Ses affirmations contredisent les déclarations qu’il avait tenues en avril à la télévision israélienne.

« Nous n’avons pas cherché d’inspections « à tout moment / partout », a déclaré le Conseiller adjoint à sécurité nationale Ben Rhodes à Erin Burnett dans une interview télévisée sur la CNN où il défendait le nouvel accord nucléaire avec l’Iran.

Pressant Rhodes sur sa réponse, Burnett lui a demandé, « Finalement, vous dites que vous n’avez jamais demandé ‘à tout moment / partout' » ? »

« Il s’agit du régime d’inspections et de vérifications le plus solide que nous ayons jamais eu dans l’accord que nous avons négocié », a rétorqué Rhodes, sans répondre directement à sa question.

L’absence d’accès immédiat garanti, selon les termes de l’accord de mardi, à tout site iranien suspect est l’un des problèmes cités par les détracteurs de l’accord.

Le Premier ministre israélien, Benjamin Netanyahu, a insisté mardi sur ce point dans un discours à la Knesset : « Par exemple, l’accord donne à l’Iran [un préavis de] 24 jours avant une inspection ; c’est comme donner à une organisation criminelle qui fabrique de la drogue un avertissement de 24 heures avant d’effectuer une fouille», avait-il dit.

Et le porte-parole de Netanyahu sur l’Iran, le ministre Yuval Steinitz, a qualifié les dispositions d’inspection de « pire que rien, » et qu’elles aidaient l’Iran.

Quelques jours après qu’Israël ait énuméré les exigences d’amélioration de l’accord-cadre conclu en avril par l’Iran et les puissances mondiales, le précurseur de l’accord de mardi, Rhodes était apparu à la télévision israélienne pour préciser qu’un accord final serait assorti de conditions strictes.

Dans une interview sur la Dixième chaîne israélienne, Rhodes avait affirmé que les nouvelles dispositions garantiraient des inspections « à tout moment, partout » des installations iraniennes.

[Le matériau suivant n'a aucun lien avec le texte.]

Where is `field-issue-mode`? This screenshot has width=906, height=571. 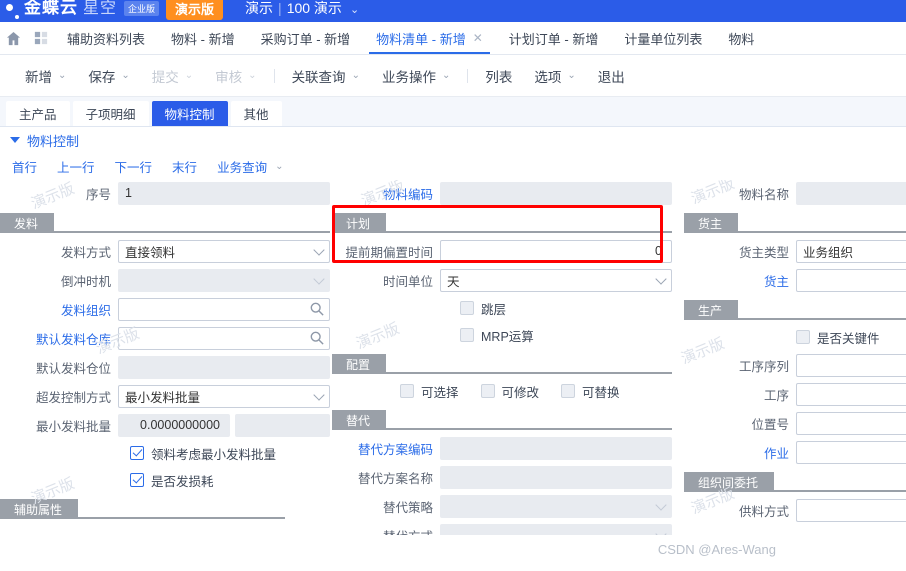
field-issue-mode is located at coordinates (224, 251).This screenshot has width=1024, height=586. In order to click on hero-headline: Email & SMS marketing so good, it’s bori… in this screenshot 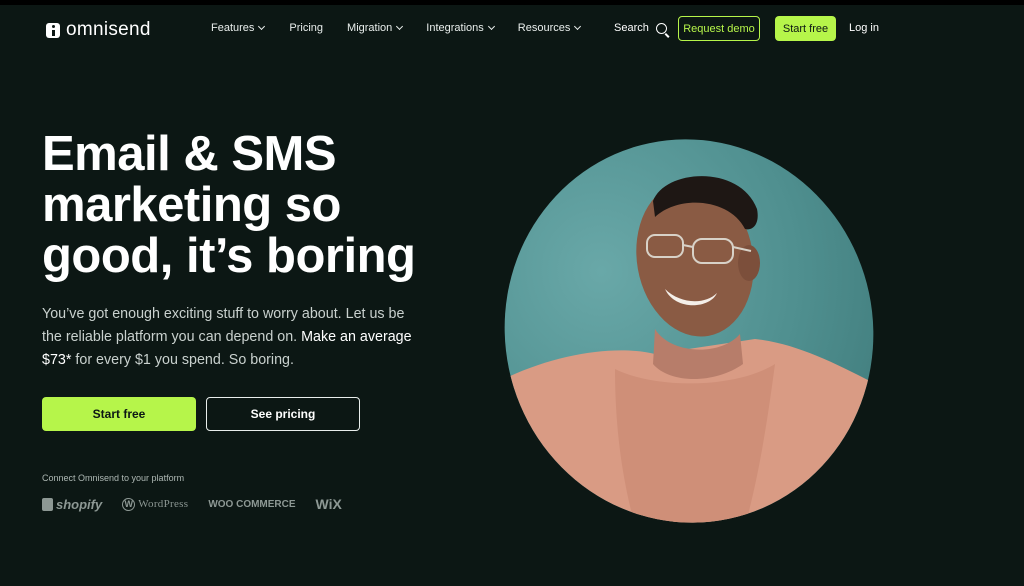, I will do `click(229, 205)`.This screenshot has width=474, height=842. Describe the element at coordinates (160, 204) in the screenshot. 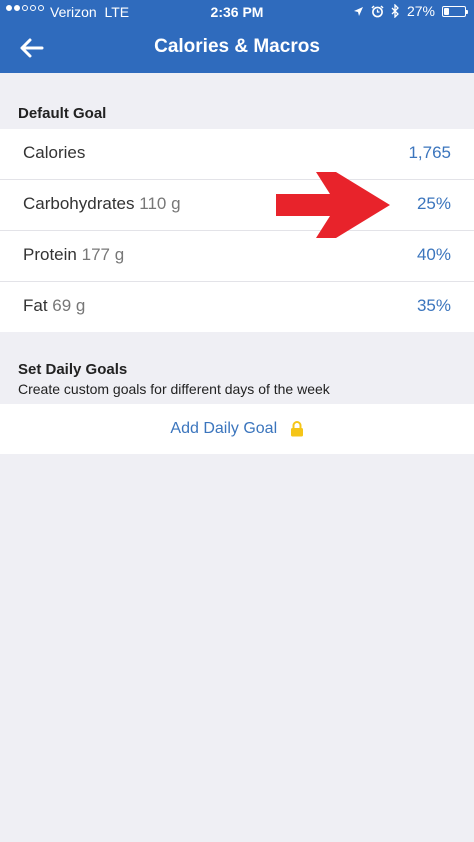

I see `carbohydrates-grams: 110 g` at that location.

Israël avait declaré à l’époque qu’une telle disposition ne figurait oas dans l’accord-cadre. Lorsqu’on lui a demandé directement si l’AIEA pourrait accéder « à tout moment, partout », Rhodes avait repondu : « Oui, si nous voyons quelque chose que nous voulons inspecter. »

« Tout d’abord, nous aurons accès aux installations nucléaires à tout moment, n’importe où, » a-t-il precisé, faisant référence à « l’ensemble de la chaîne d’approvisionnement », selon les termes de Rhodes.

Il a ajouté, « s’il y a un site suspect, par exemple, quelque part dans une base militaire en Iran, et que nous voulons y demander l’accès, nous serons en mesure d’aller à l’AIEA et d’obtenir l’inspection grâce au protocole additionnel de l’AIEA que l’Iran signera et à « quelques-unes des mesures de transparence et de contrôles supplémentaires qui sont dans l’accord ».

Comme Obama l’a fait dans sa conférence de presse mercredi, Rhodes a utilisé ses apparitions en avril à la télévision israélienne pour rejeter la notion – affirmée sans relâche par Netanyahu – qu’un meilleur accord était possible.

« Nous pensons que cela est le meilleur accord qui aurait pu émerger de ces négociations », avait affirmé Rhodes à l’époque.